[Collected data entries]
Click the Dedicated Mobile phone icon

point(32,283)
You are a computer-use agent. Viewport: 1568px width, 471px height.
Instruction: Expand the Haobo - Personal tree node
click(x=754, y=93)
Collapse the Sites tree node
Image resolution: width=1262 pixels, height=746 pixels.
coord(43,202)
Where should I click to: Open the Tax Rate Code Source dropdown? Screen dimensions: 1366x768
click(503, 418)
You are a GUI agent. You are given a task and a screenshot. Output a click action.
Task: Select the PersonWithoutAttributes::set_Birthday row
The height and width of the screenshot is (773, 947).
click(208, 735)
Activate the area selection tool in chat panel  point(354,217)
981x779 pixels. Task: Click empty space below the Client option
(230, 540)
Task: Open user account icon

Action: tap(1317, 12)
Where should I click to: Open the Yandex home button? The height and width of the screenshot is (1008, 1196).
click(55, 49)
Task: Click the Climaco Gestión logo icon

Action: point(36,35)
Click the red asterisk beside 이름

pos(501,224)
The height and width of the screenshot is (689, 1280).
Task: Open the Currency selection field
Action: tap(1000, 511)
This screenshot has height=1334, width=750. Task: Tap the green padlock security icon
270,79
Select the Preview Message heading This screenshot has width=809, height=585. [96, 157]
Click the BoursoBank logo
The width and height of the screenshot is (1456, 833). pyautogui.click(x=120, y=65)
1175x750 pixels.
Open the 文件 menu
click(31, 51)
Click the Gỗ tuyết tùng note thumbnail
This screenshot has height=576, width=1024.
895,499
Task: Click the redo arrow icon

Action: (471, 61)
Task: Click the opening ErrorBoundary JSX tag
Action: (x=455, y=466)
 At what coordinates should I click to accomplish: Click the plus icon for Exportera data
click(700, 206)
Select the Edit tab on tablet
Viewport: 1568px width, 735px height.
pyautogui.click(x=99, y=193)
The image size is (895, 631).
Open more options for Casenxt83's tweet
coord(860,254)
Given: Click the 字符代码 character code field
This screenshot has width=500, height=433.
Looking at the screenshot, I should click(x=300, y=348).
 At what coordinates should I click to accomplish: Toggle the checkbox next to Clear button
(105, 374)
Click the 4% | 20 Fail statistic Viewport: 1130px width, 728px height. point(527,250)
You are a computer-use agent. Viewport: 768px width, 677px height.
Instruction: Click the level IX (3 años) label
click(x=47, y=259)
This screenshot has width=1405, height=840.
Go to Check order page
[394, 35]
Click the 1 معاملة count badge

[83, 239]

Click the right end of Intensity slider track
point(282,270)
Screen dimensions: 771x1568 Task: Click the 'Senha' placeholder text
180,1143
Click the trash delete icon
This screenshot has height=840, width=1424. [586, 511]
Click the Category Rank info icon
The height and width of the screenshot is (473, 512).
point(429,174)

__Problem requirements__.
Output, from the data above, the lines from the line with "You are a computer-use agent. Viewport: 1568px" to the line with "Click the 4%" exactly as they stand, both ends included and nothing else.

__Response to the task__.
You are a computer-use agent. Viewport: 1568px width, 471px height.
Instruction: Expand the Haobo - Personal tree node
click(x=754, y=93)
Collapse the Sites tree node
Image resolution: width=1262 pixels, height=746 pixels.
coord(43,202)
Where should I click to: Open the Tax Rate Code Source dropdown? Screen dimensions: 1366x768
click(503, 418)
You are a GUI agent. You are given a task and a screenshot. Output a click action.
Task: Select the PersonWithoutAttributes::set_Birthday row
The height and width of the screenshot is (773, 947).
click(208, 735)
Activate the area selection tool in chat panel  point(354,217)
981x779 pixels. Task: Click empty space below the Client option
(230, 540)
Task: Open user account icon

Action: tap(1317, 12)
Where should I click to: Open the Yandex home button? The height and width of the screenshot is (1008, 1196).
click(55, 49)
Task: Click the Climaco Gestión logo icon

Action: point(36,35)
Click the red asterisk beside 이름

pos(501,224)
The height and width of the screenshot is (689, 1280).
Task: Open the Currency selection field
Action: tap(1000, 511)
This screenshot has height=1334, width=750. Task: Tap the green padlock security icon
270,79
Select the Preview Message heading This screenshot has width=809, height=585. [96, 157]
Click the BoursoBank logo
The width and height of the screenshot is (1456, 833). pyautogui.click(x=120, y=65)
1175x750 pixels.
Open the 文件 menu
click(31, 51)
Click the Gỗ tuyết tùng note thumbnail
This screenshot has height=576, width=1024.
895,499
Task: Click the redo arrow icon

Action: (471, 61)
Task: Click the opening ErrorBoundary JSX tag
Action: (x=455, y=466)
 At what coordinates should I click to accomplish: Click the plus icon for Exportera data
click(700, 206)
Select the Edit tab on tablet
Viewport: 1568px width, 735px height.
pyautogui.click(x=99, y=193)
The image size is (895, 631).
Open more options for Casenxt83's tweet
coord(860,254)
Given: Click the 字符代码 character code field
This screenshot has width=500, height=433.
Looking at the screenshot, I should click(x=300, y=348).
 At what coordinates should I click to accomplish: Toggle the checkbox next to Clear button
(105, 374)
Click the 4% | 20 Fail statistic Viewport: 1130px width, 728px height. point(527,250)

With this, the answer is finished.